Problem to solve
Copy the lines of the records below word for word, starting at the line that has "The width and height of the image is (924, 1308)." and going through the final line of the records.

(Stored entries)
»»

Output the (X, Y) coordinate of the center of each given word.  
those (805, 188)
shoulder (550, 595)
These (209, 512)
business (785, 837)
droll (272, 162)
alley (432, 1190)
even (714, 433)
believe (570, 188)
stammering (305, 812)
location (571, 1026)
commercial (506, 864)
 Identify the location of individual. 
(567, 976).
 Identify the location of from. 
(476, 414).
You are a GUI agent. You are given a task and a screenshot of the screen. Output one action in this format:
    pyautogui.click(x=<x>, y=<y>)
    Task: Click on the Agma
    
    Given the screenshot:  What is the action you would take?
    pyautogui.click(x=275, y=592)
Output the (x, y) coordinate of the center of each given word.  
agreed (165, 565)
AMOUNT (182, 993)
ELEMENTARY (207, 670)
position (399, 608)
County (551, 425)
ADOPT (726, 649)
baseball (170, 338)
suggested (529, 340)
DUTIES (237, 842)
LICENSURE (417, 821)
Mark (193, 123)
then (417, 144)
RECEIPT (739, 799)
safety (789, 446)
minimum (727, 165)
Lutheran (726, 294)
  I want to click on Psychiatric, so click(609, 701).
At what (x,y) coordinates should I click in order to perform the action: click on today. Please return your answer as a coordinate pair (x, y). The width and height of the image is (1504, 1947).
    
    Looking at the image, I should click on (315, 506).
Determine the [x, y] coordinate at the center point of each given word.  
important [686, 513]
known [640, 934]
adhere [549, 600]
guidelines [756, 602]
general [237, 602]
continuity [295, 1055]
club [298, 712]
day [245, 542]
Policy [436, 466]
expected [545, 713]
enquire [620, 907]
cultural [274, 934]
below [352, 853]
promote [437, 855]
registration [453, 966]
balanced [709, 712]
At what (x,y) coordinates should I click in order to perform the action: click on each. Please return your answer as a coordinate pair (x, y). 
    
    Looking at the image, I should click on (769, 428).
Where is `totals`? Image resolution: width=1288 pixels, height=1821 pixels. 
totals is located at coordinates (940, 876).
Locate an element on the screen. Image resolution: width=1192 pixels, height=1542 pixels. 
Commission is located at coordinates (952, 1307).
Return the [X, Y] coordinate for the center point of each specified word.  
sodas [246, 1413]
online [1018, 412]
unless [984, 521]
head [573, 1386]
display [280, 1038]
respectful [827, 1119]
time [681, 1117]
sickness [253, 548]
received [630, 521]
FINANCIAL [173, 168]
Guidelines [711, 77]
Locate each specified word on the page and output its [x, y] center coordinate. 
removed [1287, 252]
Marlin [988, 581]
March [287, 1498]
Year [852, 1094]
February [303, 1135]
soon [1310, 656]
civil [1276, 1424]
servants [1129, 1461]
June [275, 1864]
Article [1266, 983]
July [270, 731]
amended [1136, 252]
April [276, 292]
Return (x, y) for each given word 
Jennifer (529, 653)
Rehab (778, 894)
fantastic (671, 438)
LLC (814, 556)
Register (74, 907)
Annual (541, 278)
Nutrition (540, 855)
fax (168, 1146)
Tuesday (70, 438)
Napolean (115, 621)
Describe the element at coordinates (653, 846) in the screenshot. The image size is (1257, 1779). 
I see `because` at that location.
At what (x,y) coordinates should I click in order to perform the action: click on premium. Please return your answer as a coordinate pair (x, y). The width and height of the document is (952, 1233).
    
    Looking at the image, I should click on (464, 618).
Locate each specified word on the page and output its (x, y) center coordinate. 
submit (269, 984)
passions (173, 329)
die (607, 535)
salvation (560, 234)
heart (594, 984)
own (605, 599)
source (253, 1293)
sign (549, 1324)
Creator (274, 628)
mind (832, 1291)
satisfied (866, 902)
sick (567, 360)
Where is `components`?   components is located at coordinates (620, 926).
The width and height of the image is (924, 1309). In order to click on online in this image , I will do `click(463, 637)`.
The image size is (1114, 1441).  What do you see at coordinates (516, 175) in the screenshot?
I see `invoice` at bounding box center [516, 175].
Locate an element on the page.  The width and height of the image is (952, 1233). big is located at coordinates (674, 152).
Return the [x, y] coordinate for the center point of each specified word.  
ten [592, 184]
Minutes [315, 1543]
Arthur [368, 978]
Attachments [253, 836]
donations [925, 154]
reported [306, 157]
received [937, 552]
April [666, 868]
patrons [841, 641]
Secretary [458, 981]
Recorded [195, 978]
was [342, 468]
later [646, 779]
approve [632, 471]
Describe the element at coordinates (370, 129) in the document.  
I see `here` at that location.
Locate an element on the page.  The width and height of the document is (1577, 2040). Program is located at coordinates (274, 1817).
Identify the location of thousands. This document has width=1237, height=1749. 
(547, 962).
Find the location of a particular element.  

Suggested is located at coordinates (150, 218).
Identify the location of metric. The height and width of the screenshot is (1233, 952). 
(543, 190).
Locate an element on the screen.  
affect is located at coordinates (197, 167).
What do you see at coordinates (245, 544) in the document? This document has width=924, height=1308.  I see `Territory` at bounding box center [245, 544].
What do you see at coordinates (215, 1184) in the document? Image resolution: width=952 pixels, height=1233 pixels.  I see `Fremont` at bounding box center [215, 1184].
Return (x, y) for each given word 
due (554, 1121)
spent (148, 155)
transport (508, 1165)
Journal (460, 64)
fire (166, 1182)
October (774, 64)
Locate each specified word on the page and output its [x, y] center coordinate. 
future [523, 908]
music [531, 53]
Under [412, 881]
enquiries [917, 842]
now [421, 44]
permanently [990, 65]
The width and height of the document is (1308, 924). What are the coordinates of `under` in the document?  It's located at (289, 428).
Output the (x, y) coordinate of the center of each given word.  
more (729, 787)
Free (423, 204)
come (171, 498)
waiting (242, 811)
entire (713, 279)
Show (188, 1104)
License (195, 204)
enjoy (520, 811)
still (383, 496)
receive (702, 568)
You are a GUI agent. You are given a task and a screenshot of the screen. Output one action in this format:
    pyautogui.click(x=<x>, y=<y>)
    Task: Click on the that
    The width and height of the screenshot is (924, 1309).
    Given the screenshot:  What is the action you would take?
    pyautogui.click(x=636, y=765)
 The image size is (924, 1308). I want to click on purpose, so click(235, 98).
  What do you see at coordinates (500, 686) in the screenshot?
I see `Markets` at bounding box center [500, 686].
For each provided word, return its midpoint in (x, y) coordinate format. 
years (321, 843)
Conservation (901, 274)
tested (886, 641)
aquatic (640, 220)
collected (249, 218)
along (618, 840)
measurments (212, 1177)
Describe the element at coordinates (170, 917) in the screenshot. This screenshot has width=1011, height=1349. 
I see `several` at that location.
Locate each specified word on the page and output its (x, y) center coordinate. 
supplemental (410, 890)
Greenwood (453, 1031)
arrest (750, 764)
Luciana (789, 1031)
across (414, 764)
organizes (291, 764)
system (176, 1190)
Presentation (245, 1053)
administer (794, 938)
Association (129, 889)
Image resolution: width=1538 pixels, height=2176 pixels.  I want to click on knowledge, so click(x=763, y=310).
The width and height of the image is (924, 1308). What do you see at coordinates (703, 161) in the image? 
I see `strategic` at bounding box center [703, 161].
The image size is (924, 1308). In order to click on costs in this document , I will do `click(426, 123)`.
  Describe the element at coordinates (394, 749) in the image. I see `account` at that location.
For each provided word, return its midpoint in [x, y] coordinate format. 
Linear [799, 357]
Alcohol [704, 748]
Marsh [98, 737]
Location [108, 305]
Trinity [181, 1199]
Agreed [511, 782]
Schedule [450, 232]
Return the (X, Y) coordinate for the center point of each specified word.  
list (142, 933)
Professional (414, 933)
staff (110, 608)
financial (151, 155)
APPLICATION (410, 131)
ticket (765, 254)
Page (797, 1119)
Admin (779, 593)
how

««

Correct result
The width and height of the image is (924, 1308). What do you see at coordinates (703, 161) in the image? 
I see `strategic` at bounding box center [703, 161].
The image size is (924, 1308). In order to click on costs in this document , I will do `click(426, 123)`.
  Describe the element at coordinates (394, 749) in the image. I see `account` at that location.
For each provided word, return its midpoint in [x, y] coordinate format. 
Linear [799, 357]
Alcohol [704, 748]
Marsh [98, 737]
Location [108, 305]
Trinity [181, 1199]
Agreed [511, 782]
Schedule [450, 232]
Return the (X, Y) coordinate for the center point of each specified word.  
list (142, 933)
Professional (414, 933)
staff (110, 608)
financial (151, 155)
APPLICATION (410, 131)
ticket (765, 254)
Page (797, 1119)
Admin (779, 593)
how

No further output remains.